Hard Boiled Wonderland: An Encounter With The Visionary Imagination of Xiaorui Zhu-Nowel
by John-Paul Pryor
Photo courtesy
At just 26 years of age Xiaorui Zhu-Nowel is already an assistant curator at the Guggenheim, and is also something of a torchbearer for non-gender specific queer culture. Preferring to be referred to by the pronouns they or them, Zhu-Nowel has carved a formidable reputation as a curator, not least for the incredible installation they were invited to curate at in their role as Creative Director of Asia Now Paris’s annual curatorial platform earlier this year. Entitled IRL {In Real Life}, the radical programme Zhu-Nowel created celebrated an emerging generation of artists whose work disrupts, celebrates and challenges new media and speculative futurism. The dizzying result was something akin to wandering on the set of Blade Runner and encountering the absurdism of Spike Milligan’s post-apocalyptic classic The Bed Sitting Room. Highlights included Wong Kit Yi’s iridescent karaoke booth, which explored notions of digital eternities, Jiu Society’s Jiu Jiu Dog Shopping Channel which parodied global market integration in panic-style marketing TV shopping advertisements, and a show by Chinese artist Liu Wa, in association with Michael Xufu Huang, which was activated via an electroencephalogram (EEG) headset–the immersive environment reflecting the viewer’s changing attention levels as they concentrated on various painted figures struggling to survive an ecological apocalypse. Here the axis that brought all these talents together and is overseeing acquisition of Asian art at The Guggenheim, discusses curation, dystopian connective technologies and fragmented collective memory.
How did your journey into art begin, and what would you say drives you?
This is a tricky question; in my past, I’ve lived in very different places and have had very different identities, so, to answer you... I’d say intuition brought me here! I’m typically a very curious person and draw inspiration from brave creatives, so in many ways my participation in the ‘art world’ is for therapeutic purposes. Our bodies are very sensuous, and that sensuality is policed to death in countless ways, throughout our lives. Being able to have meaningful encounters with works of art allows me to be more empathetic. More empathetic to the world around me, to the ways our bodies have been rationalized, and to the sheer difficulty of communication.
What would you say are the key criteria you are looking for when curating a group show? I think that to curate an exhibition is to facilitate an encounter of some sort, to establish a relationship between a subject (most likely a person) with a work of art. Impactful group exhibitions often take advantage of the fact that you’re engaging with a multiplicity of voices in this relational experience. When there are more voices in the mix, the ways in which we relate and establish a relationship with artworks also changes. Whether it’s a group show, a solo show, or any other kind of organization, I always try to ask ‘how might artworks establish a relationship with us?’ So often, that question is presented vice-versa, ‘how might we establish a relationship with a work of art?’ My only real criteria for curating group exhibitions is to steer clear of any impulse to engage in metacriticism! It’s a slippery slope...

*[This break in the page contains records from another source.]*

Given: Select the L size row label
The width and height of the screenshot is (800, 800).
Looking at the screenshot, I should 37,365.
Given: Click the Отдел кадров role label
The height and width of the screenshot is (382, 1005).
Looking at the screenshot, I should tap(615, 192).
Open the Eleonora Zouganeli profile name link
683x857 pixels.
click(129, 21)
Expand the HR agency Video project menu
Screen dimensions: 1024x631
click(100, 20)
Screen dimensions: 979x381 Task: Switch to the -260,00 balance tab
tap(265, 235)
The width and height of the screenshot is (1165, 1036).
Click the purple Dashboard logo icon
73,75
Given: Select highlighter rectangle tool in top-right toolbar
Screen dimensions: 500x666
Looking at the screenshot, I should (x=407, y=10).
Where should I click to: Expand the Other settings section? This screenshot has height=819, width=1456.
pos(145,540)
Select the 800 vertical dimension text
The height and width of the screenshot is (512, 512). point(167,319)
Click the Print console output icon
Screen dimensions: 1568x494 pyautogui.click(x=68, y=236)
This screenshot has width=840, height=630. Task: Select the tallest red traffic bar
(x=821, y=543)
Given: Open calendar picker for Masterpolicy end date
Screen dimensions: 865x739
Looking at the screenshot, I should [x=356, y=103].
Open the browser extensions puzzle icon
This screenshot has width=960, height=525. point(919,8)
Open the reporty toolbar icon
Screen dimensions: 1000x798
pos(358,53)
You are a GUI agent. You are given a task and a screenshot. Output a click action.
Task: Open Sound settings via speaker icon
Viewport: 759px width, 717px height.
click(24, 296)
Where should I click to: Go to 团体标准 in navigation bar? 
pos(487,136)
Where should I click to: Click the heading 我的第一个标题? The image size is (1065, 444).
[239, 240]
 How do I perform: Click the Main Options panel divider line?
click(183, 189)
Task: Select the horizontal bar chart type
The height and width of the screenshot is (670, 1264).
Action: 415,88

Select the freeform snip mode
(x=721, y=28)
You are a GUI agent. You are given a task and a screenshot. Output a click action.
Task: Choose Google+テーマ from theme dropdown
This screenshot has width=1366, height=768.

Do you think connective technologies have ironically turned us into increasingly isolated units of consumption?
Communicating is rough, communication is tough. Connective technologies certainly make this extra clear. I will say, though, it’s quite easy to find one-self using technology naively—we are constantly being seduced, tricked or otherwise compelled to become active consumers. We cannot turn ourselves into this ultimate consumer, a 24/7 consumer/producer–we have to mindful of how we are being used if we are going to stop complying with this cycle. However, that being said, no technology is inherently bad in itself- it’s a technology. I don’t see how recent connective technologies are any more isolating than the invention of the alphabet. However, how we utilize the technology of “connective technologies” is very oppressive and certainly does turn us into increasingly isolated consumers, among other things subject to the vice grip of capitalist logic.
What is your own relationship to your smartphone?
I think of my phone as an extension of my body, similar to my contact lenses and platform shoes. We’ve long been cyborgs as a species, we truly are.
What is the role of the curator in this paradigm?
As a curator, and as a queer and non-Western person, I’ve always been hyper-aware of western conventions of experiencing art and how they are domineering. A large part of disrupting these models has to do with how we perceive of what matters, not just disrupting ‘what matters’. This is a very exploratory mode. Lots of spillages. We must embrace this as curators. Our bodies are extraordinarily sensuous, and I’m drawn to artists that explore the communicative potential of this.
In an environment of multiple media and information streams, how can we have shared cultural touch-points or collective cultural memory?
I’m not sure, but I do think it’s good to reconsider the idea of collective cultural memory. Or, at least try to figure out a way to think about it. We can perhaps consider current collective cultural memory through modes of participation. We are passive consumers, so we need to figure out ways to be unconventional in this paradigm.